28 Mart 2016 Pazartesi

DİVAN-I KEBİR 2 CİLT 2410 İNCİ BEYİT

2410. Terviye günü (Hac ayı olan ve Arap yılının son ayı bulunan Zilhiccenin yedinci günü) o beliğ (Güzel sözlerle söylenen) hutbeyi dinle, sonra haydi, Arafat’a (Mekke civarında bulunan mukaddes dağa) gel.

Durak yerine gel de dağa yakın yerde dur, geceyi orada geçir, sabaha kadar kal orada.

Sonra yüzünü Minâ’ya tut, ondan sonra da yedi taş al, at o taşları (Hac törenlerindendir, Üç kere yedi taş atılarak şeytan taşlanmış olur).

Selam bizden Hatîm’e, Rükn’e (Kâ’be’ye dahilken sonradan Kâ’be tamir edilirken duvarın dışında kalan bir kısım vardır ki burası küçük bir duvarla belirtilmiştir.
Bu duvara ve o kısma Hâtim adı verilir ve tavaf o duvarın dışından yapılır.
Rükn, Kâ’be’nin köşelerinde bulunan ve namaz kılınan yerlerdir);

Ne de iştiyakımız  (Özlemimiz) var Zemzem’e (Mübarek suya), o vefa (Sevgisinde ve dostluğunda devamlı olan) konağına.

Bir sabah gelir ki uykudan kalkarız, seher yeli, Halil’in konak yerinden Mekke ayrılığı kokusunu getirir bize.

Uykumu bağladın ey Ay, aç yüzündeki örtüyü de huzurunda güneş, şükür secdelerine kapansın.

Eteğini tuttum, elimi büktün;
İşte şimdicek el çektim, bari sen vefadan yüz çevirme (Sevgini ve dostluğunu devam ettir).

Acele etme dedin, acelecilik şeytan işidir (Hadis);
Şeytan ona derler ki acele etmez de koşup sana gelmez.

Yarabbi diyorum, bir gün gelecek mi ki kendimi, tapısına niyaz (Yalvarır, yakarır, dua) eder göreyim;
Binlerce Yarabbi, bir kerecik o cevaba iştiyak (Özlem) çekmede.

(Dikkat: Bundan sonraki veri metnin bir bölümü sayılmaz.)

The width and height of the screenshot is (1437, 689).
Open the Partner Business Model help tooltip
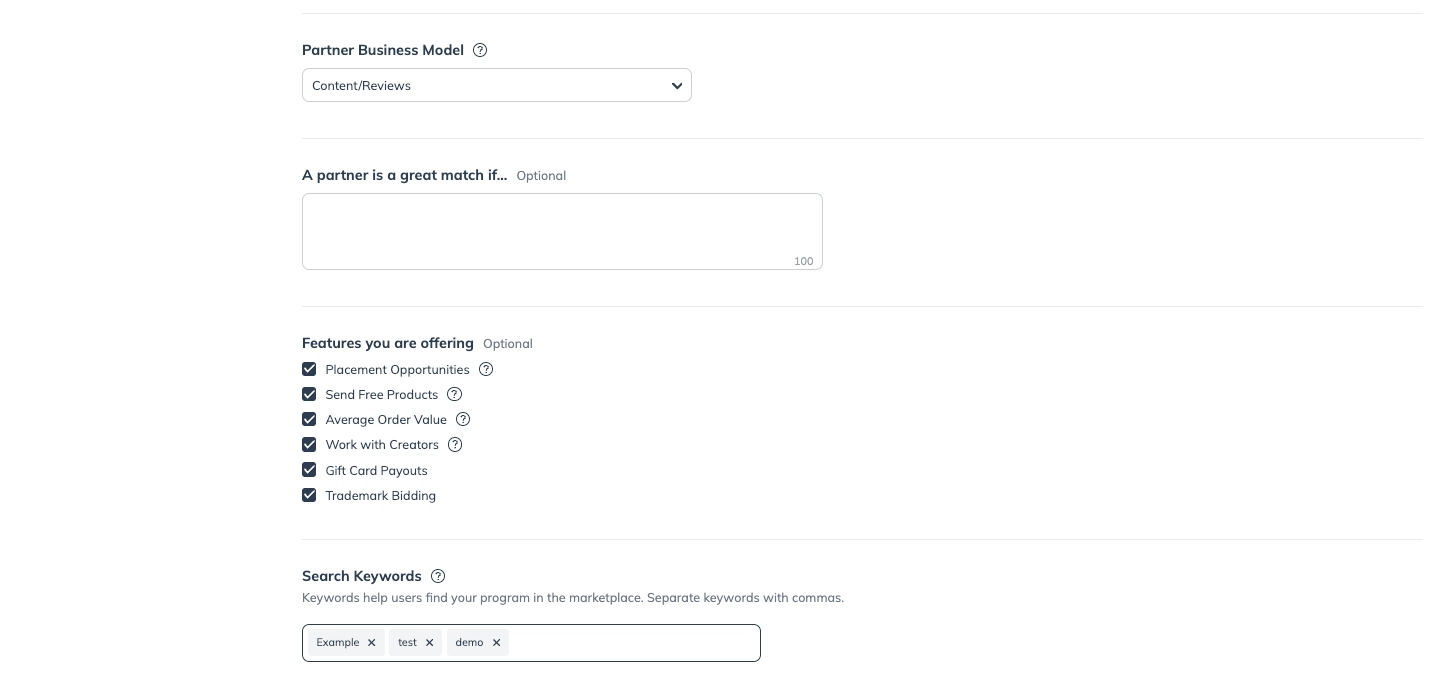480,50
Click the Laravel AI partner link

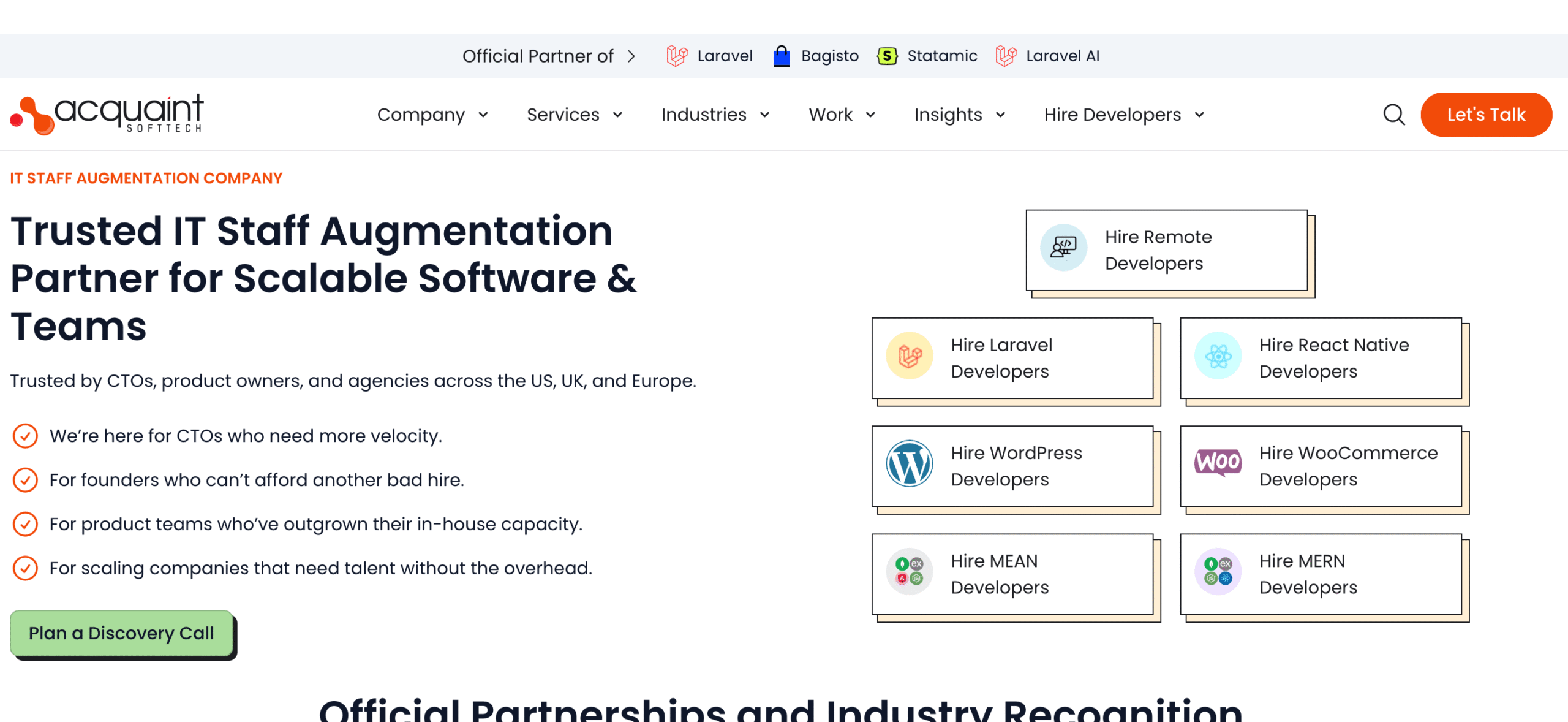tap(1062, 56)
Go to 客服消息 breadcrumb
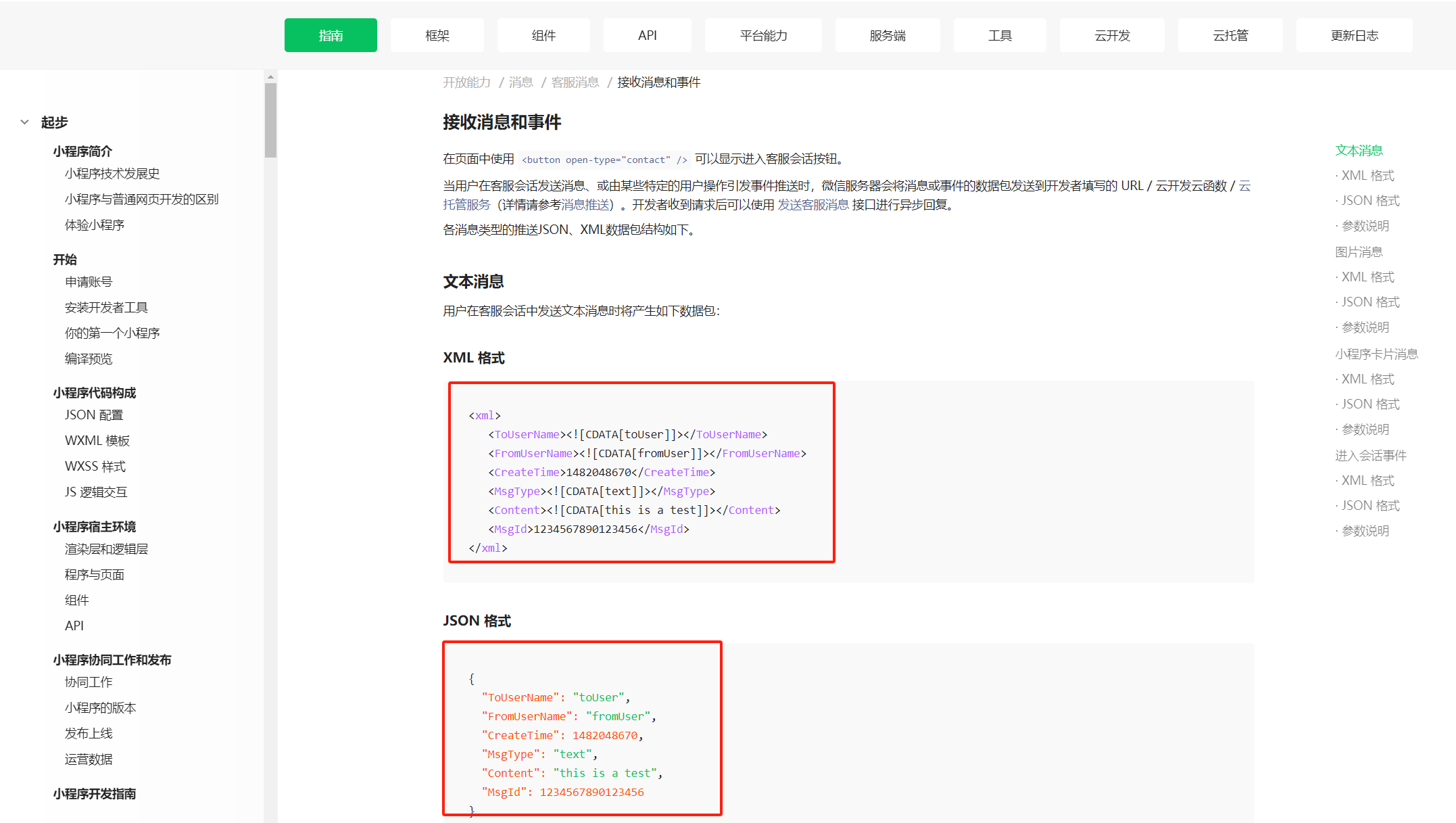This screenshot has height=823, width=1456. [x=575, y=83]
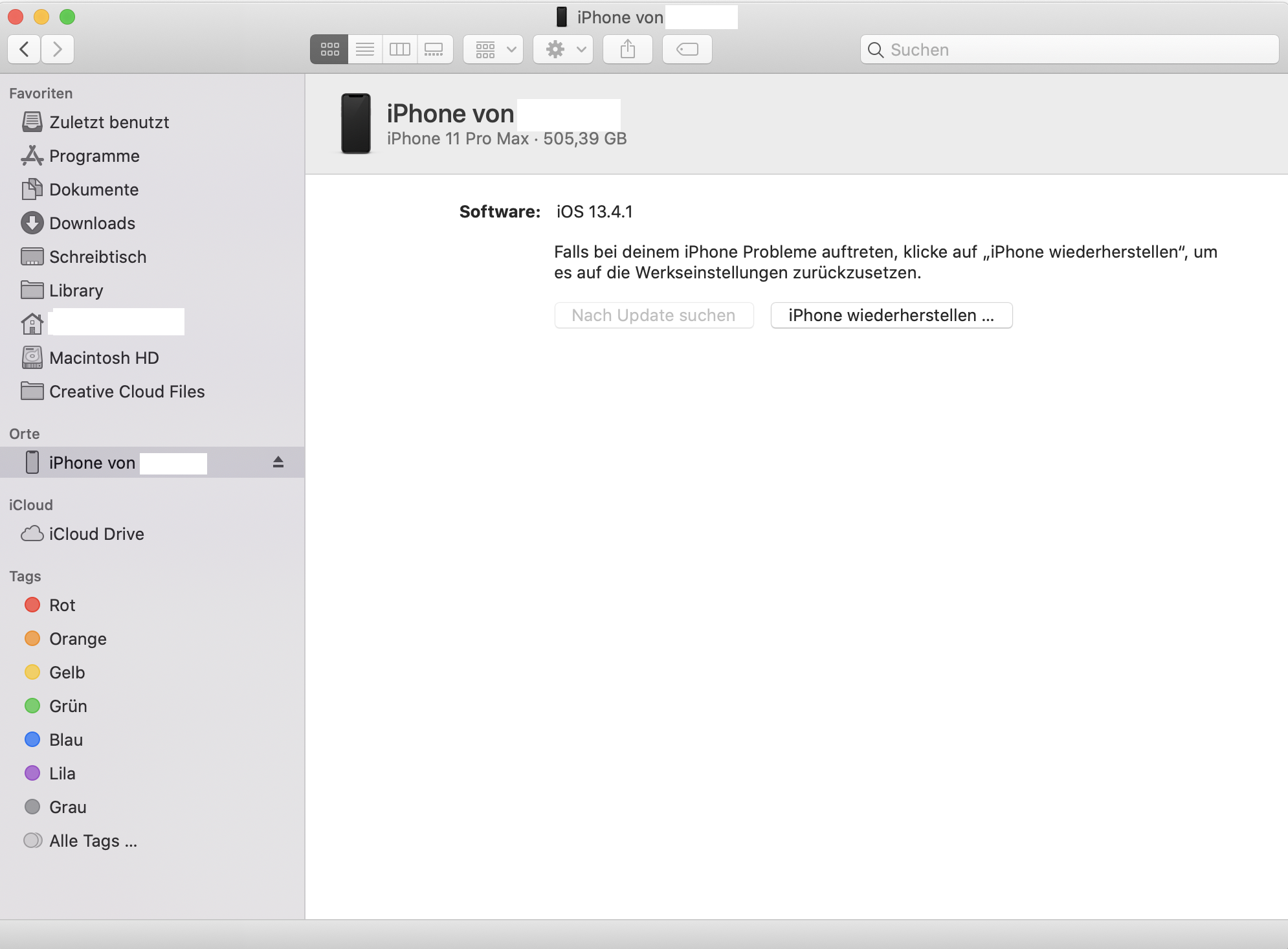This screenshot has height=949, width=1288.
Task: Go back with the left arrow
Action: click(25, 49)
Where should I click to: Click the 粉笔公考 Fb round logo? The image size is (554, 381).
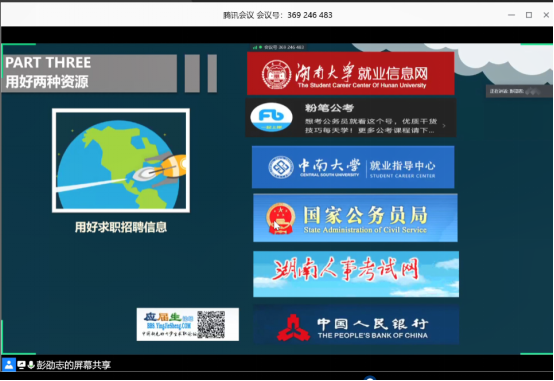[271, 117]
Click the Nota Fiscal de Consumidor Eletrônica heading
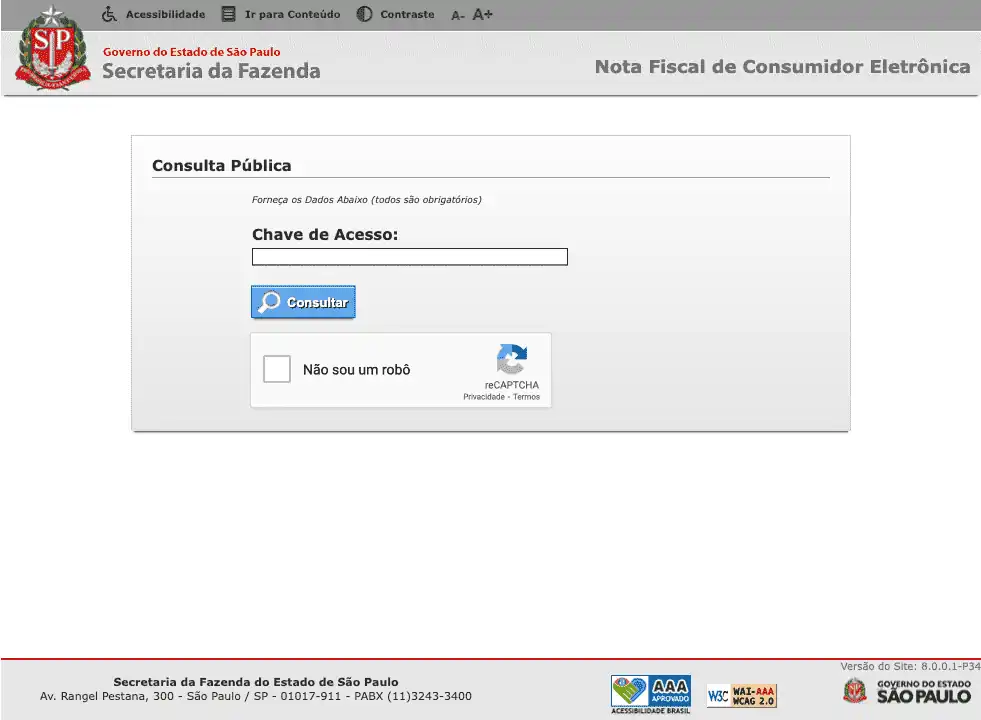Image resolution: width=981 pixels, height=720 pixels. 782,67
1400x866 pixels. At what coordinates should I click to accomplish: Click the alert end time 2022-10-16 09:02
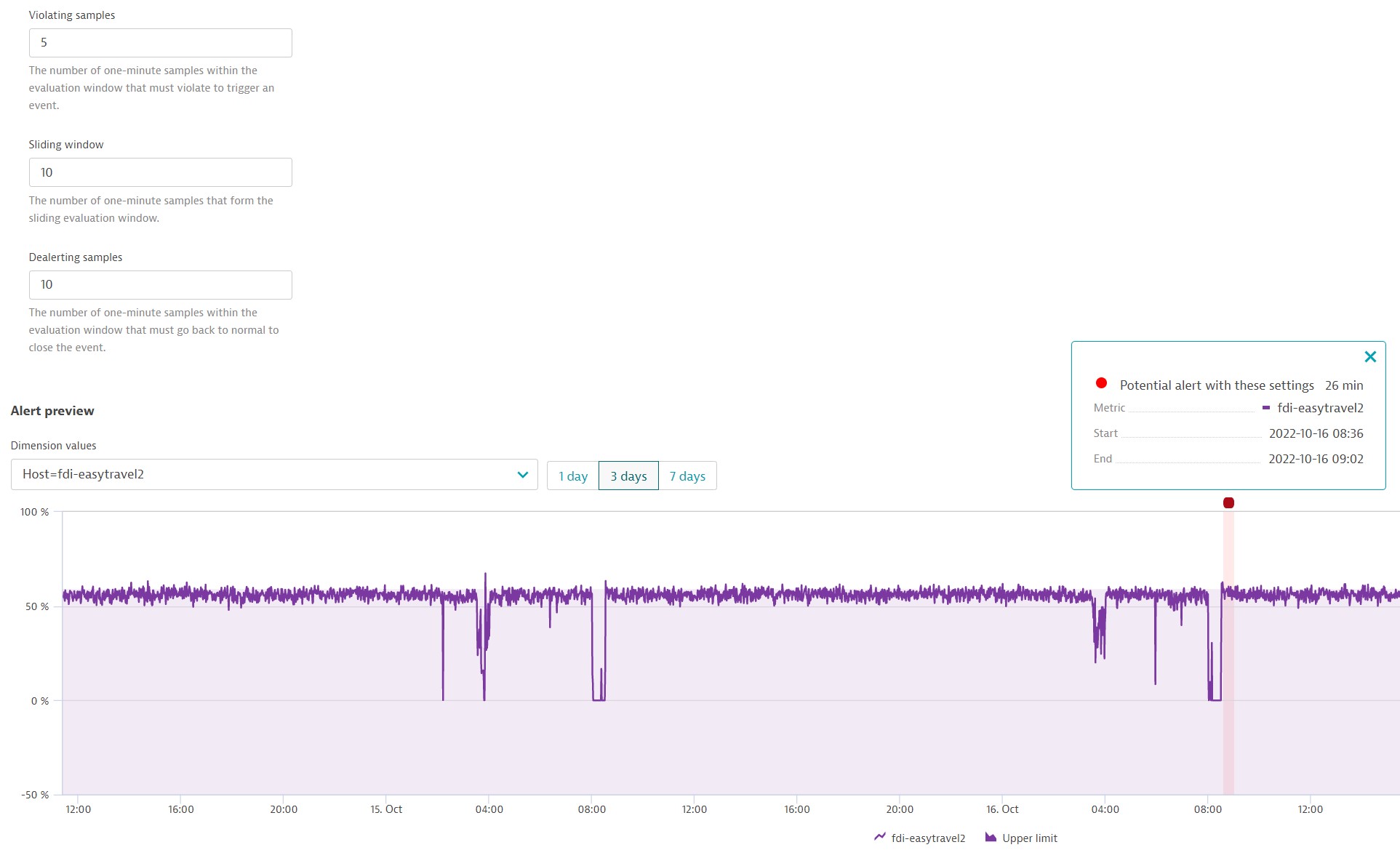click(x=1316, y=459)
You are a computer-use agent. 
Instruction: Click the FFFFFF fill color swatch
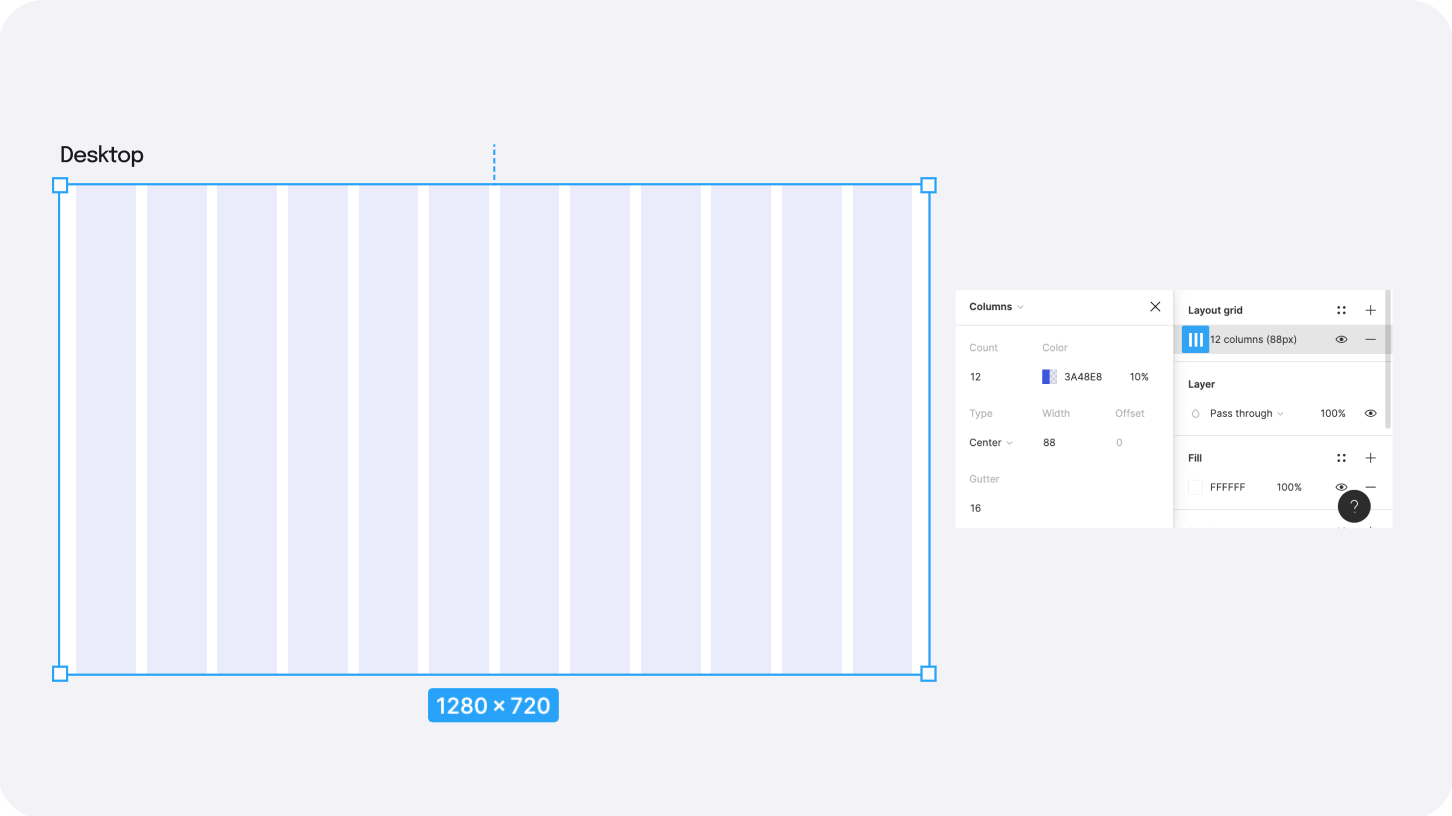coord(1195,487)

Ateşli canlar, ateşlere düşmüş, yanıp kavrulan gönüller, topraktan da daha fazla susamışlar, testileri ellerine almışlar, su-su deyip duruyorlar.
                         ***   
DİVAN-I KEBİR 2 CİLT MEVLÂNÂ CELÂLEDDİN
Hazırlayan: Abdulbaki GÖLPINARLI
İstanbul REMZİ KİTABEVİ 93
                         ***
Neler öğrendik;
1. Allah’a yalvarışın, hitap etmenin imanlı kişiye özel bir zevk verdiğini, alışkanlık yaptığını öğrendik.
                                 *
İşte böyle yaren;
Allah’a kavuşmak için acele etmek diğer işlerde yavaş ve ağır davranmak gerektiğini öğrendik, anladık.